Brief → Could you copy the rows below word for word, leaving the pictures out of your reply?

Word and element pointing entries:
+++

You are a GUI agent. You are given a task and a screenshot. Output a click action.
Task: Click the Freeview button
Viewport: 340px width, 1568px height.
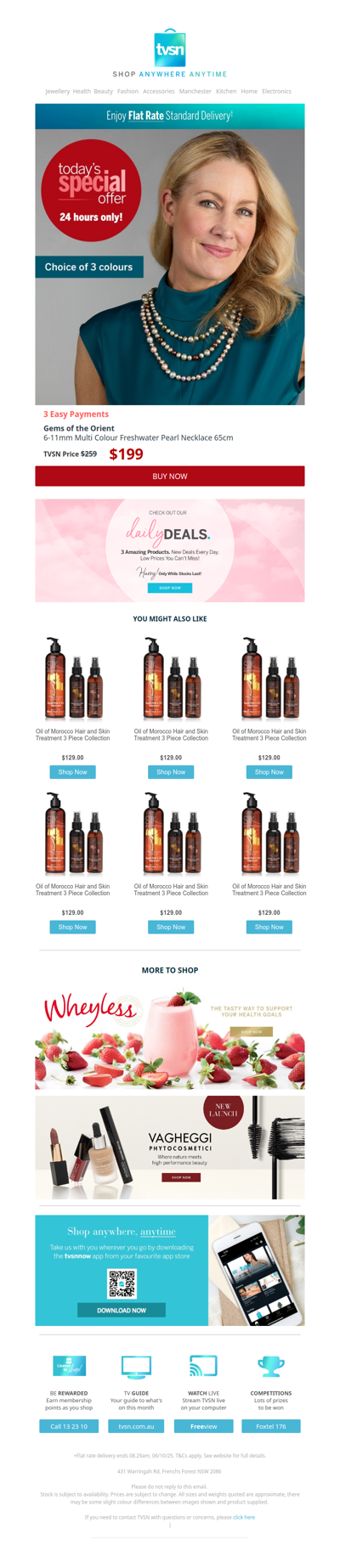(x=203, y=1426)
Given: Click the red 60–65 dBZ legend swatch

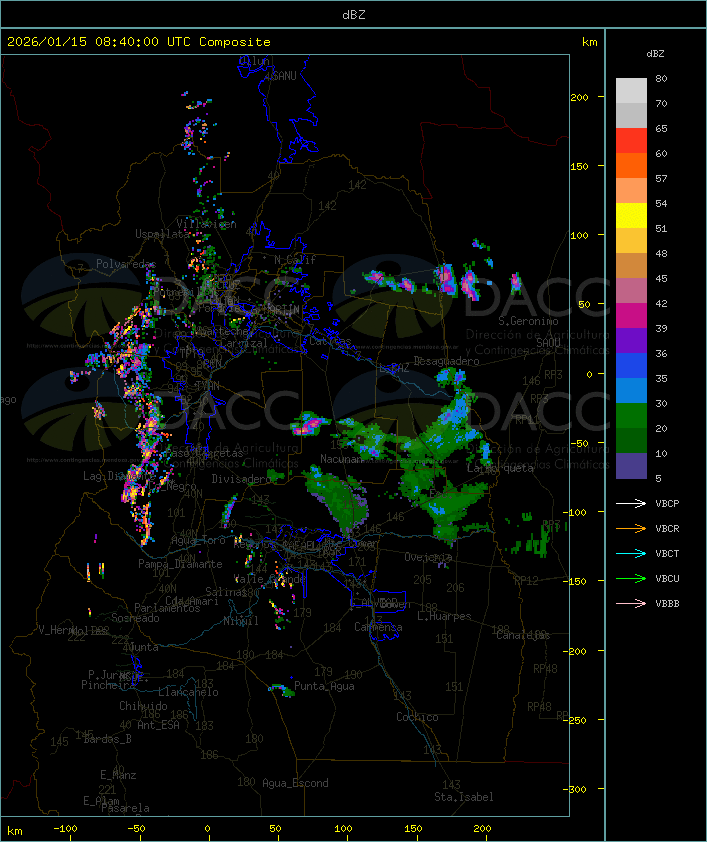Looking at the screenshot, I should tap(631, 141).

+++

Solution to this exercise →
You are a GUI agent. You are given a task and a screenshot. Output a click action.
Task: Click the Freeview button
Viewport: 340px width, 1568px height.
(x=203, y=1426)
Given: Click the red 60–65 dBZ legend swatch

Looking at the screenshot, I should tap(631, 141).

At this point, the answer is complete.